Endlich hatte Jockey Adrie de Vries wieder einmal allen Grund zum Strahlen, erlebte er doch am vergangenen Donnerstag erstmals wieder einen Renntag so ganz nach seinem Geschmack. Drei Wochen war er ohne Sieg geblieben in Katar, dem zweitreichsten Land der Welt, das sich als Veranstalter von sportlichen Großereignissen in das Bewusstsein der Weltöffentlichkeit immer stärker einbringt, doch auf dem rennsportlichen Sektor noch immer im Schatten des benachbarten Dubai steht.

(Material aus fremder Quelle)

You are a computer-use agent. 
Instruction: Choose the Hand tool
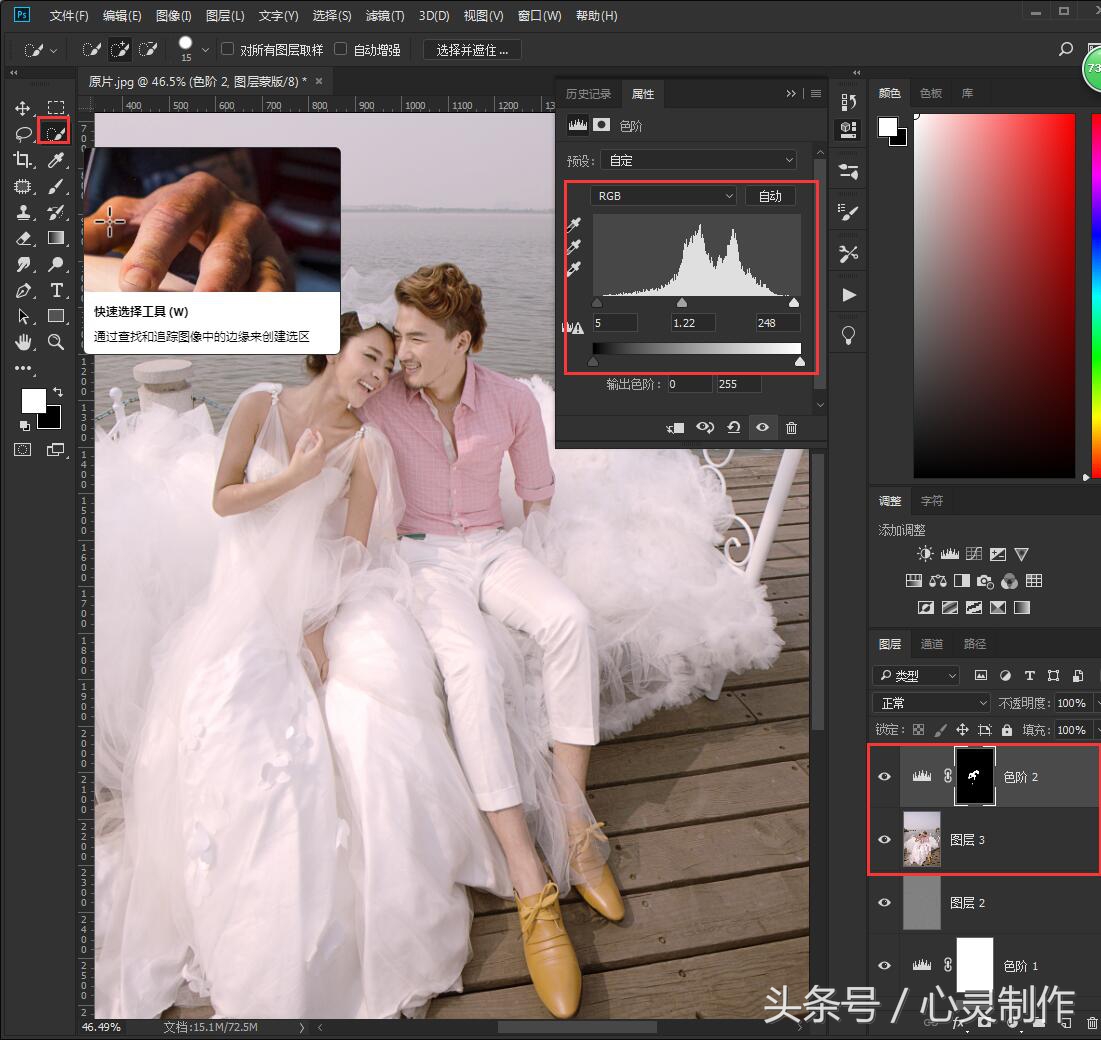point(23,342)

Doch auf diesem Gebiet soll demnächst zumindest der Anschluss an den Nachbarn hergestellt werden, so sehen jedenfalls die Überlegungen der Verantwortlichen in Katar aus. Ausdruck dieser Politik sind zahlreiche Ankäufe hochklassiger Pferde in Europa und Übersee, die auf diese Weise das Niveau des Rennsports in dem Land, in dem jeder mit Vollendung seines achtzehnten Lebensjahres ein Stück Land erhält, anheben sollen.
International liest sich auch die Liste der in Katar tätigen Jockeys, zu denen seit Jahren der Niederländer Adrie de Vries zählt, der die Wintermonate zu Gastspielen nutzt. In der Regel mit sehr viel Erfolg, so dass der Abschluss des Aufenthaltes mehrfach das Championat unter den Reitern bedeutete. In der laufenden Saison sieht es allerdings nicht nach einem weiteren Titel aus, denn mit derzeit dreizehn Erfolgen nimmt er in der Statistik lediglich einen Platz im Mittelfeld ein.
Dennoch dürfte der erste Renntag im Februar in besonderer Erinnerung von Adrie de Vries bleiben, schaffte er doch einen lupenreinen Hattrick, als er die Rennen fünf bis sieben gewann und somit seinen bislang besten Tag erlebte. Drei Siege für de Vries bedeuteten auch drei Erfolge für Trainer Ibrahim al-Malki, den Arbeitgeber.
Drei Wochen waren seit dem letzten Sieg des Teams vergangen, das in den darauffolgenden Wochen zwar immer gute Ergebnisse, aber eben keinen Sieg mehr erzielt hatte.
Erstmals seit seinem Schlüsselbeinbruch stieg auch Marvin Suerland wieder in den Rennsattel. Der Kölner, der am letzten Januar-Sonntag anlässlich seines Deutschlandaufenthaltes wieder am Renngeschehen teilgenommen hatte, kam fünf Mal zum Einsatz, endete mit seinen Pferden allerdings ausnahmslos auf hinteren Rängen.
In der laufenden Woche wartet ein Doppelrenntag mit Prüfungen am heutigen Mittwoch und Donnerstag auf die beiden Jockeys. De Vries wurde für neun Prüfungen gebucht und muss diesmal Suerland den Vortritt lassen, der elf Rittverpflichtungen aufweist.